Pixel coordinate grounding data
********************

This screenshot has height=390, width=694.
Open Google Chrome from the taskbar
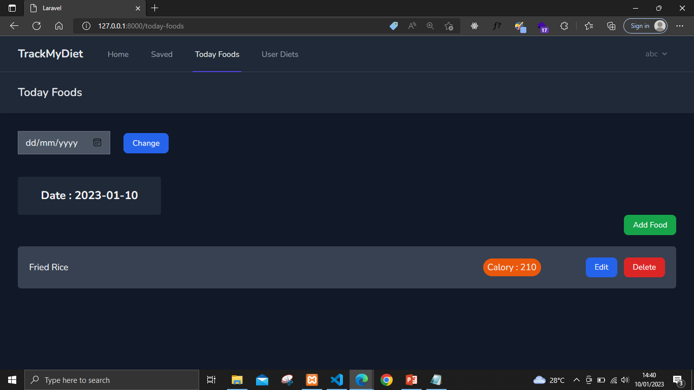386,379
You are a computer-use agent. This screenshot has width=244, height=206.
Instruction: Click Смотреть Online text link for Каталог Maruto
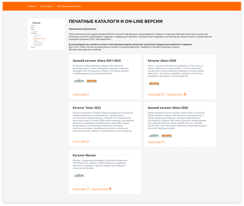[100, 189]
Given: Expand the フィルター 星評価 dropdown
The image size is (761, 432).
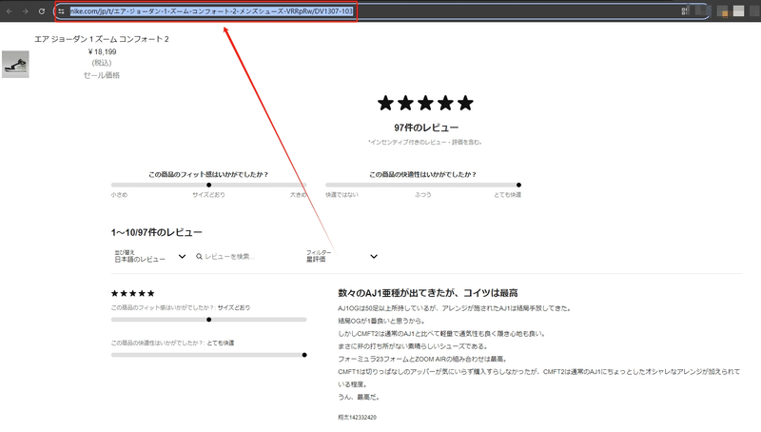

********************

Work order: Filter the records above down to the lines that hold the string "screenshot".

Result below:
This screenshot has height=390, width=694.
You are a computer-use agent. This screenshot has width=244, height=206.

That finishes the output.